If the slim reader/writer lock (SRWLOCK) doesn’t remember who the shared lock owner is, does that mean it’s okay to acquire it recursively?

Raymond Chen

The slim reader/writer lock (SRWLOCK) synchronization object was introduced in Windows Vista and allows threads to acquire the lock either in shared or exclusive modes. Multiple simultaneous shared acquisitions are permitted from different threads, but an exclusive acquisition cannot coexist with any other acquisition (either shared or exclusive).

Some sacrifices had to be made in order for the slim reader/writer lock to be small and fast. It doesn’t support lock upgrades or downgrades (converting a shared lock to exclusive or vice versa), or recursive acquisition (acquiring a lock when the calling thread already possesses a lock).

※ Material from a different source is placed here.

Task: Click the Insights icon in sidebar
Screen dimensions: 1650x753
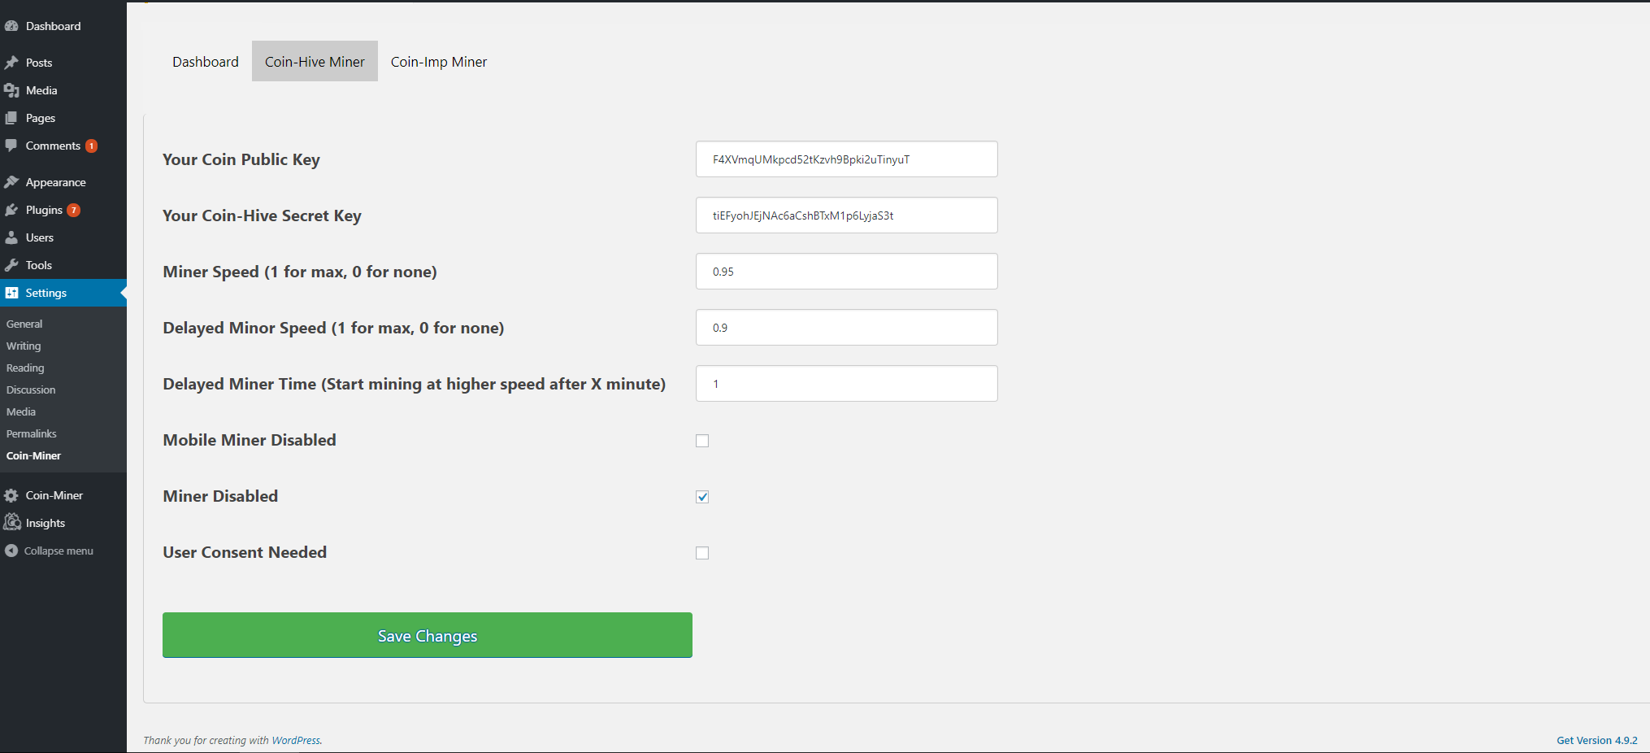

Since the slim reader/writer lock is the size of a pointer, and a successful shared acquisition returns control to the caller, this means that all of the state for recording shared lock acquisitions must fit into a single pointer-sized variable. In particular, there is not enough room to record all of the threads that have acquired the lock in shared mode. I’ve seen it argued that this proves that it’s actually okay to acquire the lock recursively in shared mode, since there’s no way the operating system could detect that you broke the rules. Besides, shared locks can be taken by multiple threads concurrently, so why should concurrent acquisition by the same thread be any different?

While it’s true that there’s no way the operating system can detect that you broke the rules, there is no requirement that the operating system do this detection. There can be other consequences of breaking the rules.

Although slim reader/writer locks are neither fair nor FIFO, the current implementation is mostly fair and FIFO. If the lock is held in shared mode and there is an exclusive waiter, then shared locks queue up behind the exclusive waiter rather than piggybacking off the existing shared wait. (We followed the same policy when we wrote our asynchronous version of a slim reader/writer lock.) This avoids a situation where a highly-contended resource is constantly being acquired briefly by multiple threads in shared mode, with overlapping acquisition lifetimes, causing the exclusive acquirer to be locked out indefinitely.

Thread 1 Thread 2 Thread 3 Thread 4
  Acquired shared    
Try acquire exclusive Acquired shared  
(still waiting)   Acquired shared
  Acquired shared  
  Acquired shared  
(still waiting)   Acquired shared
  Acquired shared  
  Acquired shared  

To avoid this problem, the SRWLock makes a shared acquisition attempt queue up behind any pending exclusive waiter. In the above scenario, we get this:

Thread 1 Thread 2 Thread 3 Thread 4
  Acquired shared    
Try acquire exclusive Try acquire shared
(still waiting)
 
Acquired exclusive   Try acquire shared
(still waiting)
     
  Acquired shared
 
Acquired shared
 
Acquired shared
 

Now you can see what can go wrong if you attempt a recursive shared acquisition: Your second shared acquisition waits for the pending exclusive waiter. The pending exclusive waiter is waiting for the first shared acquisition to be released. And the first shared acquisition can’t be released until it regains control of the thread from the second shared acquisition. Three-party circular deadlock.

Thread 1 Thread 2
  Acquired shared
Try acquire exclusive
(still waiting) Try acquire shared

The Application Verifier detects and reports attempted recursive acquisitions to help you find them before they cause problems in production. As I noted some time ago, one of my colleagues remarked,

We hit a deadlock in production due to erroneous recursive acquisition. It is fiendishly difficult to debug. I would put it in the “immediate fix” category.

Bonus chatter: Recursive exclusive acquisition results in a consistent deadlock, so you might wonder why Application Verifier goes to the effort of diagnosing it, seeing as you’d certainly notice that your program is hung.

First of all, Application Verifier records additional information to help you diagnose the problem: It captures the stack at the point the first acquisition was made. This additional information may help you identify the root cause. For example, maybe there’s a code path out of a function that forgets to release the lock. The acquisition stack trace may help you find that function.

Second, you may be deadlocking without realizing it. For example, if the deadlock occurs during thread cleanup, you may not notice that your thread never exits. It just manifests itself as a thread leak. Furthermore, if there was any other cleanup code that is expected to be running on the thread after the erroneous deadlock, then that cleanup code will never run. These leaks may go unnoticed until you find that your production system’s memory usage slowly increases and its performance slowly decreases, until it finally hits a resource exhaustion failure after being left running for days. Bugs that require days to reproduce are not anybody’s idea of fun.